A token's risk lives in three places: contract permissions (can the dev mint, freeze, or block sells?), liquidity structure (is the LP locked and deep enough to exit?), and holder distribution (can a handful of wallets dump the entire float?). The checker above reads all three directly on-chain in under five seconds.

Scan time< 5 sec
Signals checked15+
Cost (first check)Free

Contracts flagged by a "safe token checker" often center on structural conditions that restrict token transferability through on-chain logic. A common pattern involves require() statements in transfer or transferFrom functions that enforce whitelist checks or sell tax parameters. Mechanically, these conditions can allow buy transactions to succeed while selectively reverting sells or transfers from non-approved addresses. This pattern is not visible through price charts or trade history alone; it requires direct contract inspection to detect the presence of conditional transfer gates or owner-controlled parameters that affect transaction success. The structural capability to block or tax sells selectively is the core mechanism that defines this pattern.

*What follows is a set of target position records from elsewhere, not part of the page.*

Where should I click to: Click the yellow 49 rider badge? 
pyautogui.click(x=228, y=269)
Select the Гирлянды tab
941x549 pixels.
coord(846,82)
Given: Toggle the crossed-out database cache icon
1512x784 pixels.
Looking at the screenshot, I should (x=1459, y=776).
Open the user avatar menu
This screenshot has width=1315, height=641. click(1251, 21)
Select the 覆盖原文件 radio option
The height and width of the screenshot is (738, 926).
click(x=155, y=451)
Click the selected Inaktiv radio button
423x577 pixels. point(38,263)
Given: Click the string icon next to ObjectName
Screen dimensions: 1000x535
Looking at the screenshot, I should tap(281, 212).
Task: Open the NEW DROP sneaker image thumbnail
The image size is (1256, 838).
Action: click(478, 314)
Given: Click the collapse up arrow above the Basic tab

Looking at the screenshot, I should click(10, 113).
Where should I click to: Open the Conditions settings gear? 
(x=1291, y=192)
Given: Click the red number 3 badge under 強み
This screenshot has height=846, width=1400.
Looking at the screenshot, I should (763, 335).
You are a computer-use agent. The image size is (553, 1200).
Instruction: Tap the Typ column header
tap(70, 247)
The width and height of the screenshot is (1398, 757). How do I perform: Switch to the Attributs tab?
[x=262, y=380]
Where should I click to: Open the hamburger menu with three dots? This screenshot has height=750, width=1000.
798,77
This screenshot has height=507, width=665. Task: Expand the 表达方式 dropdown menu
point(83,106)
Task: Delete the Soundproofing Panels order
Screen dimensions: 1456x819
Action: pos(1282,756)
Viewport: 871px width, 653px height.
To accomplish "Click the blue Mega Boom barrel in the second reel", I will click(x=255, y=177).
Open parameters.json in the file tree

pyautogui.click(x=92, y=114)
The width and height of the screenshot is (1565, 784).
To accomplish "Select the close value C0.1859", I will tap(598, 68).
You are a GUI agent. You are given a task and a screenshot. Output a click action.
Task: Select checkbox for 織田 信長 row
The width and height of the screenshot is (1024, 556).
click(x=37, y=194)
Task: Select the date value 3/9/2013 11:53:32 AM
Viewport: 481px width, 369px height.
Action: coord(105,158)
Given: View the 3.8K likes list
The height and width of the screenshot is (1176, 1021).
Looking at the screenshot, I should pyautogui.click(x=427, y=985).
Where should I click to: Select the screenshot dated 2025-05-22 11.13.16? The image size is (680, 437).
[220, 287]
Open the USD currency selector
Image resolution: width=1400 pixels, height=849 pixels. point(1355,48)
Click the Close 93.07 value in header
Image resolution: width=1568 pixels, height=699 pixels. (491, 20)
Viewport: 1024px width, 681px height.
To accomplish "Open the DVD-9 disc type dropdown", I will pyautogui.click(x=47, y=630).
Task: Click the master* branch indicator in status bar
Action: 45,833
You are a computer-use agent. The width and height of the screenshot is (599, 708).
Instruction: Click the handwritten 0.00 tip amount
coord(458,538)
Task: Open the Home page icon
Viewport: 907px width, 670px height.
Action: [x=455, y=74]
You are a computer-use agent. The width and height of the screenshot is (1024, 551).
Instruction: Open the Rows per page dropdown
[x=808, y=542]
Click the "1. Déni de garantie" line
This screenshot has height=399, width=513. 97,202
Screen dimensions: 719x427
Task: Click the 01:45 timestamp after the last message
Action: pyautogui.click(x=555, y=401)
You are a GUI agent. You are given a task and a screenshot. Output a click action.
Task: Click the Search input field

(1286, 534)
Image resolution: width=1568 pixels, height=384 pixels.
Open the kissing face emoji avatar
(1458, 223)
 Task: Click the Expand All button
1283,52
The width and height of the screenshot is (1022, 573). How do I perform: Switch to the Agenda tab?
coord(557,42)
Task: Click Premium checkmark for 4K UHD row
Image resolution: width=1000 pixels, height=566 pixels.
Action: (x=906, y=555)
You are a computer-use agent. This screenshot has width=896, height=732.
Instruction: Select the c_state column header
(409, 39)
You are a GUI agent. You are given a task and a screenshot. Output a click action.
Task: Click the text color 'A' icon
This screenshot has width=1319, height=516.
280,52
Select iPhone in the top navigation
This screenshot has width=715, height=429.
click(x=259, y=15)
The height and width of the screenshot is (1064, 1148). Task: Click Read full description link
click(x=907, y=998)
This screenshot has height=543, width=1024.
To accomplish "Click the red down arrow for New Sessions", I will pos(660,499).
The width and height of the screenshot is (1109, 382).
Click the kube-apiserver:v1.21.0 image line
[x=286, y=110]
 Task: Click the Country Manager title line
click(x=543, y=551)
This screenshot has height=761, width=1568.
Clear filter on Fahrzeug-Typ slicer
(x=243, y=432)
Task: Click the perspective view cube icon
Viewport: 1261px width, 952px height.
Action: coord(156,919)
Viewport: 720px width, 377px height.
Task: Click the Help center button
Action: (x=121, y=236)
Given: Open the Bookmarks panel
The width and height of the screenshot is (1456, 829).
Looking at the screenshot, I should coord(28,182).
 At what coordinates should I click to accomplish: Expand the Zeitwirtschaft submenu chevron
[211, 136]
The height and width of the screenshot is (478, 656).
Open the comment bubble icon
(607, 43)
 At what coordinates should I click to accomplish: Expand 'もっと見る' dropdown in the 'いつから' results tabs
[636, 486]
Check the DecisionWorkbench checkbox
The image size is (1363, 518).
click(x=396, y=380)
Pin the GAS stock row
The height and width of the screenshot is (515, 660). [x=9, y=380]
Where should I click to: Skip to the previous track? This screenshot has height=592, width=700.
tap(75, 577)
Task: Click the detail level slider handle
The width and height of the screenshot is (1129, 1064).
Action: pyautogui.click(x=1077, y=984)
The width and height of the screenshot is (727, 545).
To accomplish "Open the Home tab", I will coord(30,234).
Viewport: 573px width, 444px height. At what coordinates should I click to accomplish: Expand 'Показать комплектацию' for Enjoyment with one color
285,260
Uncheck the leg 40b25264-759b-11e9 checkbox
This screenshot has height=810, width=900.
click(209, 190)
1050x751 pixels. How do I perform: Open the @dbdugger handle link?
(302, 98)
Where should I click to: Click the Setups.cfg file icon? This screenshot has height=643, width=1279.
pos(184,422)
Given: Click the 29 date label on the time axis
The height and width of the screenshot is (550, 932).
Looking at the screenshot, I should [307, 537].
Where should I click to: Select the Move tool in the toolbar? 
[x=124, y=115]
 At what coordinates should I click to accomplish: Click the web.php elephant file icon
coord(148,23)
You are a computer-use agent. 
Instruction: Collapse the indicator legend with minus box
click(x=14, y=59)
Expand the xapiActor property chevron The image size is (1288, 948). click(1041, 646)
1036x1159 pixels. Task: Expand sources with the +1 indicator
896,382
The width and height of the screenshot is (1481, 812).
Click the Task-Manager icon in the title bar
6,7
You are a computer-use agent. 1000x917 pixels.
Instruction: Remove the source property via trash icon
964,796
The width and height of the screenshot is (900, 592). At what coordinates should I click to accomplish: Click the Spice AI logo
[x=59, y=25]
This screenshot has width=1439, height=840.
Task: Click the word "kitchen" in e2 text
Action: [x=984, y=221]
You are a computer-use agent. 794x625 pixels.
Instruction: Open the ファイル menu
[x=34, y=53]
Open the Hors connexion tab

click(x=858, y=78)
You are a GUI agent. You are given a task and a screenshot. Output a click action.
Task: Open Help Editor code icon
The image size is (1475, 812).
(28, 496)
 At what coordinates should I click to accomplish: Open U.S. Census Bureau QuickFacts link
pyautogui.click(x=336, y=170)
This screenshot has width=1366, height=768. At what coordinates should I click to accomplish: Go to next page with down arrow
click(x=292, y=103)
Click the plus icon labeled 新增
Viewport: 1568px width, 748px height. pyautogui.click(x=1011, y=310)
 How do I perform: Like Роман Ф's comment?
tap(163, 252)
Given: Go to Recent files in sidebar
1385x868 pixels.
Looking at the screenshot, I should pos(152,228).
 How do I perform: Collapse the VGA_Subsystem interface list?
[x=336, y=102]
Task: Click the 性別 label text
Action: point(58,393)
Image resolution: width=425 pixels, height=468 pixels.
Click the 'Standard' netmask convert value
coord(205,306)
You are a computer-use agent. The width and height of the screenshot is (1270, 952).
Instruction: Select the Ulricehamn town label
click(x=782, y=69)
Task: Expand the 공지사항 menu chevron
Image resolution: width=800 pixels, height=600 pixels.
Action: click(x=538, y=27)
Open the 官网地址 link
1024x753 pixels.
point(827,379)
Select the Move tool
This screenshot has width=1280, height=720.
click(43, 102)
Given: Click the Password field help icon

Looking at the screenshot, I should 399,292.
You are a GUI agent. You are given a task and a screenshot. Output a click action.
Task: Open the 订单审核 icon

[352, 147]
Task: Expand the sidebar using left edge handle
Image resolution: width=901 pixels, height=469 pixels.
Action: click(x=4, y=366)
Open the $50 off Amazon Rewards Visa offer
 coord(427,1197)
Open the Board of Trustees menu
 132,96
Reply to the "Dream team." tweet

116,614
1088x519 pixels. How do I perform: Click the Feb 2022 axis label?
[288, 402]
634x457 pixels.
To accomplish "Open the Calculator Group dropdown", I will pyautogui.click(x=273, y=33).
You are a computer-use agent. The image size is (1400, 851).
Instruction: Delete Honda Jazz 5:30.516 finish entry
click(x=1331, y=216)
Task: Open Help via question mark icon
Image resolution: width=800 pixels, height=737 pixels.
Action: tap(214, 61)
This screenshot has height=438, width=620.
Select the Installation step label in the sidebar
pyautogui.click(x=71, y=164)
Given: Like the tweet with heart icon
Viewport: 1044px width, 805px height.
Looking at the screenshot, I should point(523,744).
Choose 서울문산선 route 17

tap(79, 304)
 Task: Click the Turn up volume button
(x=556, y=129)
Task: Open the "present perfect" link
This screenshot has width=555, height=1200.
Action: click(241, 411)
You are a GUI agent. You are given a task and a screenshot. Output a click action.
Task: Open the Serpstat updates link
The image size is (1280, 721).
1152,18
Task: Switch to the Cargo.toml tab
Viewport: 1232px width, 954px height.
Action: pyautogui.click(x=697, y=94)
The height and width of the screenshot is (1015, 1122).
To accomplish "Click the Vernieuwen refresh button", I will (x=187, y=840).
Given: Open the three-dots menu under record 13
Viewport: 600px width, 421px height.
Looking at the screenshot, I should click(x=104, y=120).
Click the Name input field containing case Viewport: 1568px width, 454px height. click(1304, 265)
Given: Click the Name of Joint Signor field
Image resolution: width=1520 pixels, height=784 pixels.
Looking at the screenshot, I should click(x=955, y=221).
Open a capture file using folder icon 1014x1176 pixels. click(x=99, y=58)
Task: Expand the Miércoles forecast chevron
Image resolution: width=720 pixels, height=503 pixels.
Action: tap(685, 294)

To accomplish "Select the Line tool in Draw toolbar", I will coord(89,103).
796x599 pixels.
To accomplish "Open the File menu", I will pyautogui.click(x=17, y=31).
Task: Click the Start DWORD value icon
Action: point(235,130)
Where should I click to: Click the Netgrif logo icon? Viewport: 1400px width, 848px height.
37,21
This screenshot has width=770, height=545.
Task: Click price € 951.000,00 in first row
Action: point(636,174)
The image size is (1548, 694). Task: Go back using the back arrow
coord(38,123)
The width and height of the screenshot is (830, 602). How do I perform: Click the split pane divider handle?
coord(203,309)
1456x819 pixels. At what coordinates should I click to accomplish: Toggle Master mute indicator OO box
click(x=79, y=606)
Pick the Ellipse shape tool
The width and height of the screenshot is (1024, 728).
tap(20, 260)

Risk relevance hinges on the mutability and scope of these transfer restrictions. When whitelist or blacklist mappings are owner-modifiable post-launch, the contract retains the capability to block exits or impose punitive sell taxes dynamically. This can trap holders or impose unexpected costs, which is a recognized soft honeypot pattern. Conversely, if these controls are immutable or transparently limited to compliance or operational needs—such as known vesting schedules or anti-bot measures with fixed parameters—the pattern may be benign. The presence of owner renouncement of critical authorities like mint or freeze can also reduce risk by removing the ability to alter supply or freeze transfers arbitrarily.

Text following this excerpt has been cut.